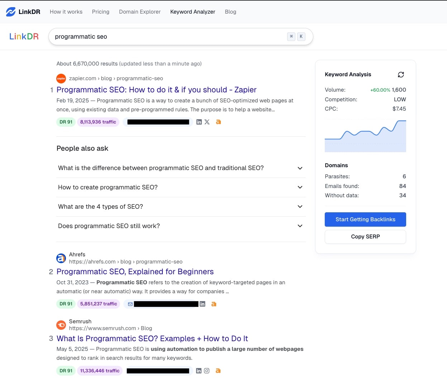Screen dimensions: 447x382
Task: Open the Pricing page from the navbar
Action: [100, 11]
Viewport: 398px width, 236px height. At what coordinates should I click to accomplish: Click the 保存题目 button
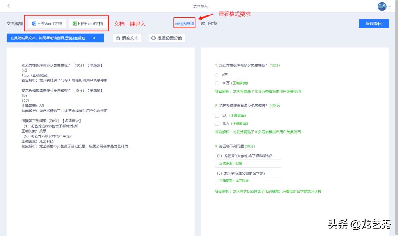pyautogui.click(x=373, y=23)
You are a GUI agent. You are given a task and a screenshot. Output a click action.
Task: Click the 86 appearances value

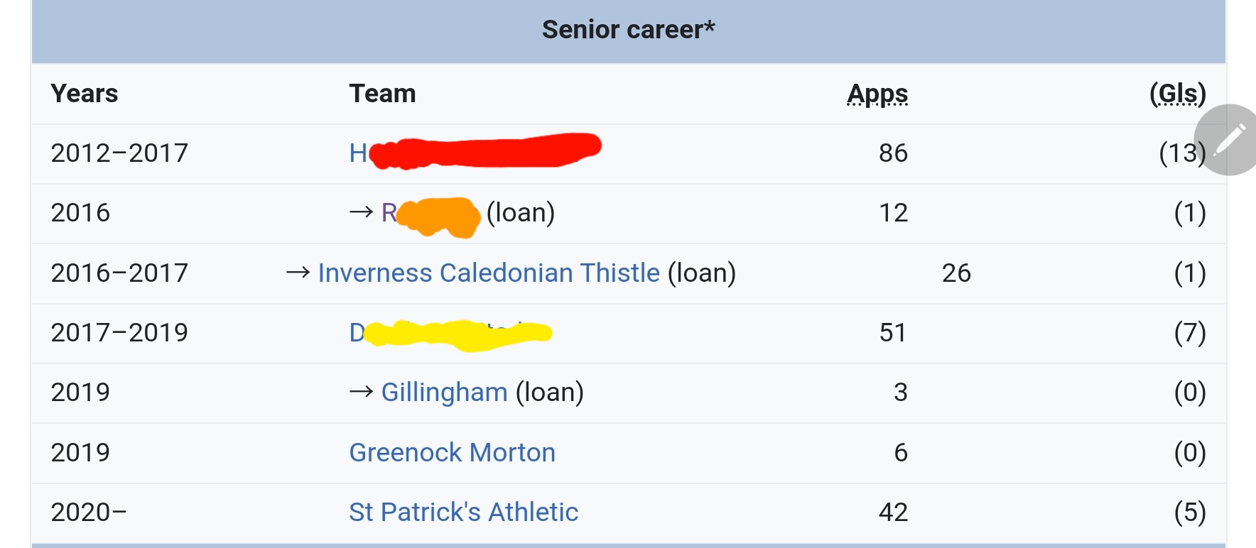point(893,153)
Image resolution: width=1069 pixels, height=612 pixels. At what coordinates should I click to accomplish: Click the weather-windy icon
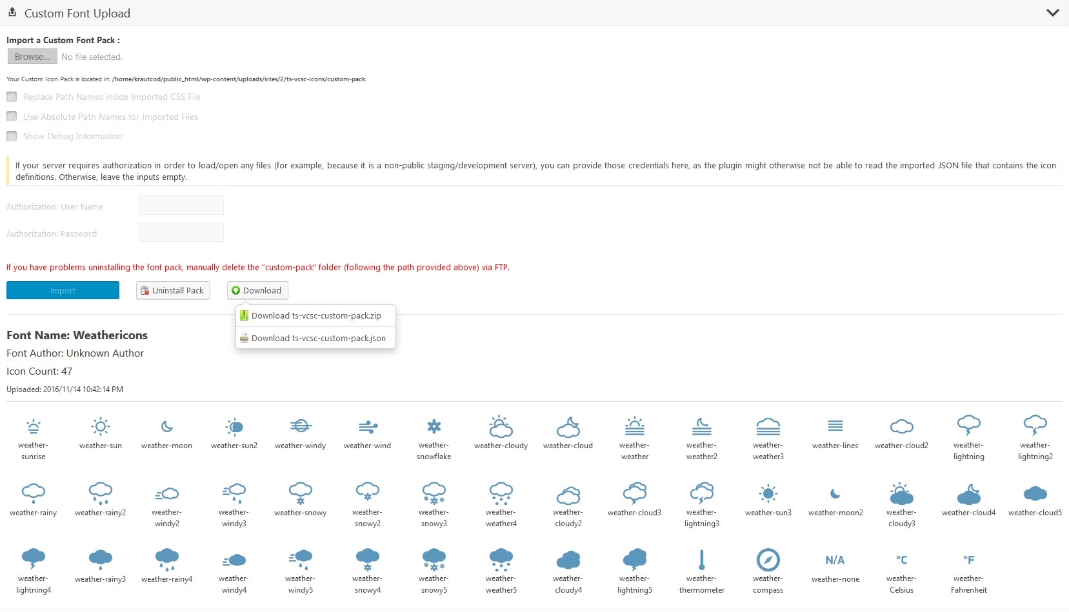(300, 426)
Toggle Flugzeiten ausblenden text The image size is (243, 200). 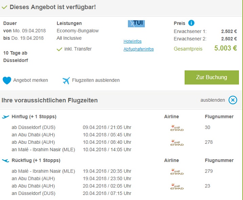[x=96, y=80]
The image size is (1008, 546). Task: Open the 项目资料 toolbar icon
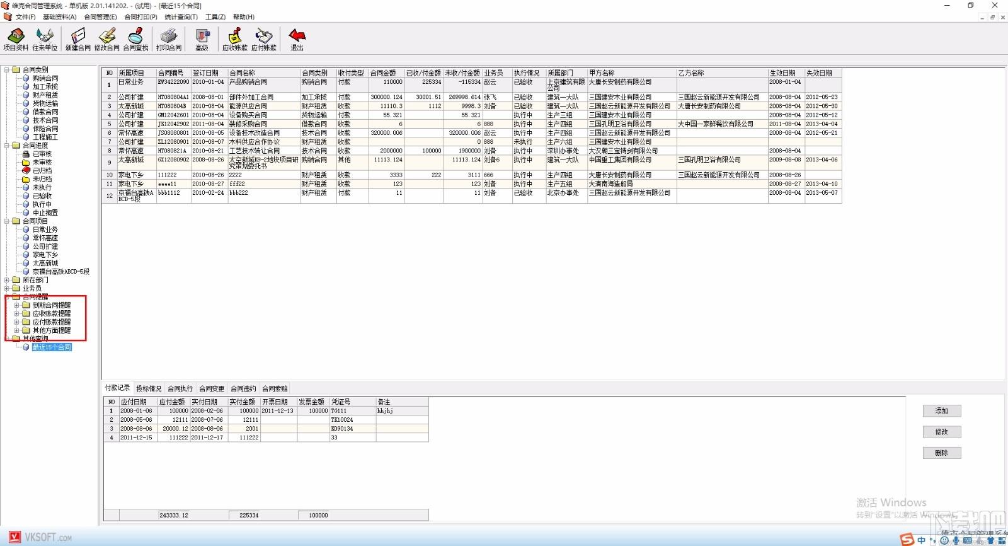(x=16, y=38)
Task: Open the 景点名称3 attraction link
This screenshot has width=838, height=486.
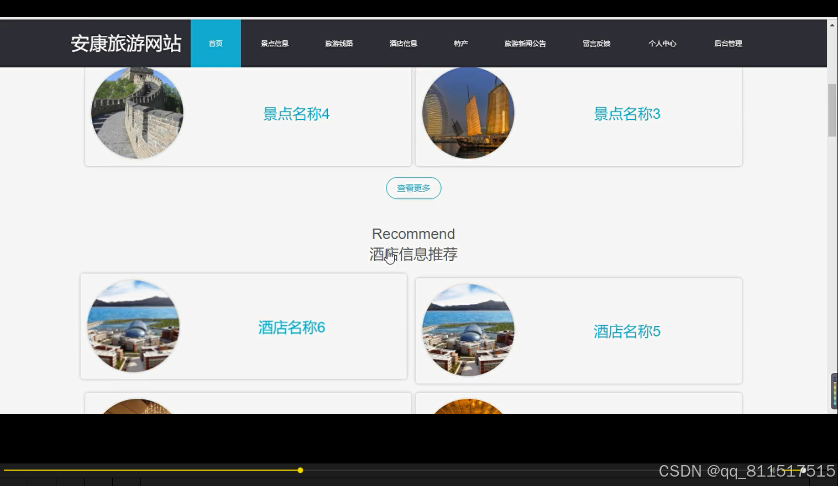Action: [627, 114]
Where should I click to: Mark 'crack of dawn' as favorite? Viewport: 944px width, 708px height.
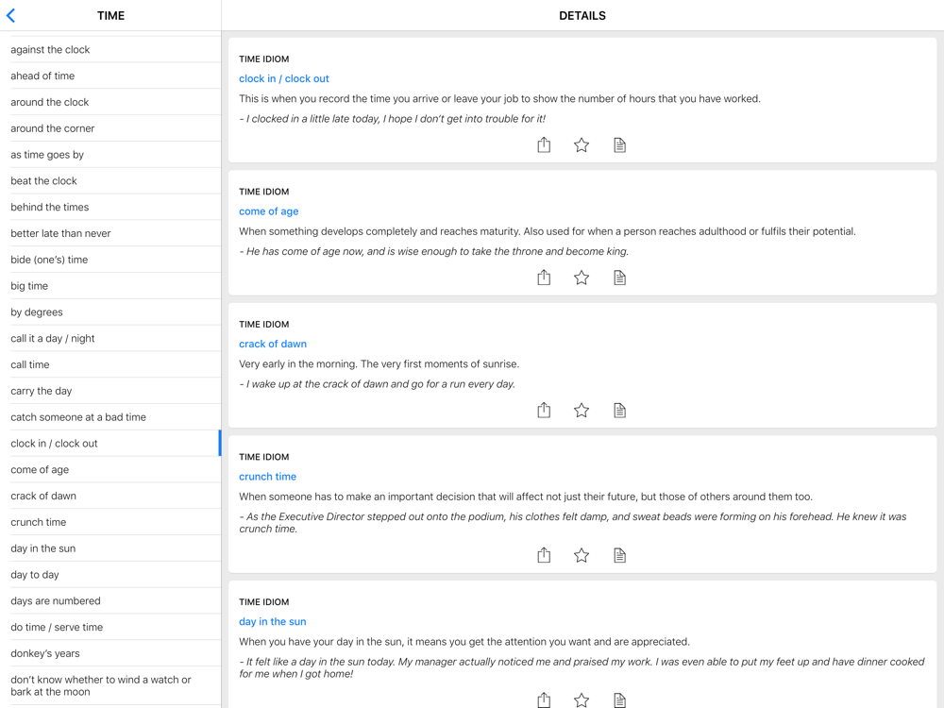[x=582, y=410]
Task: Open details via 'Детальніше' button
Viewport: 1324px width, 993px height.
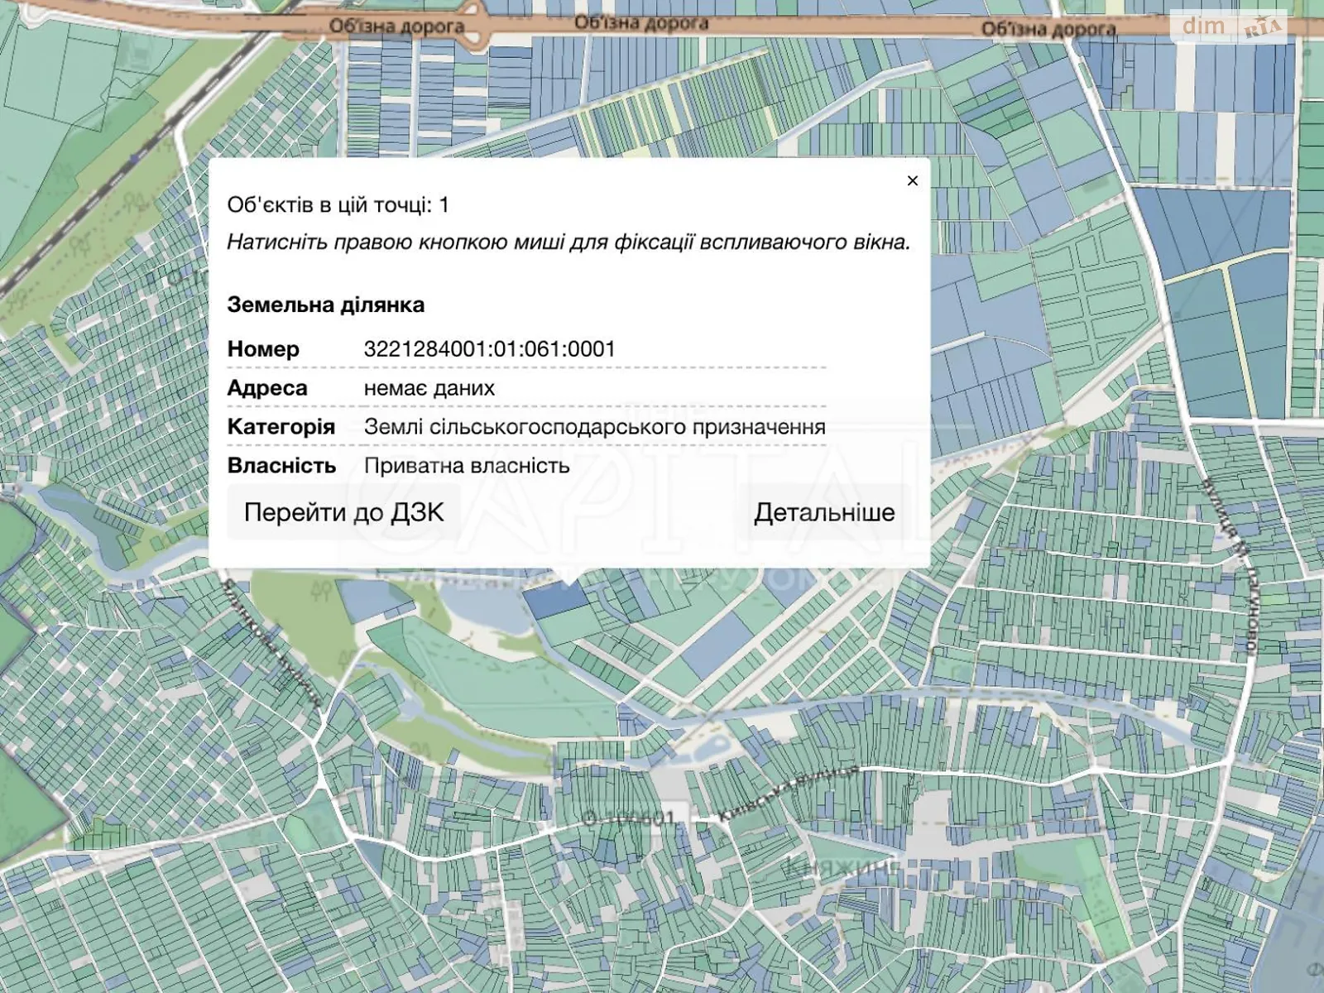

_Description of the task_
Print exactly the lines from the one containing "Where should I" through the last line of the records, both included, and leave out the pictures.

_Response_
Where should I click to: Mark 'crack of dawn' as favorite? Viewport: 944px width, 708px height.
[x=582, y=410]
Task: Open details via 'Детальніше' button
Viewport: 1324px width, 993px height.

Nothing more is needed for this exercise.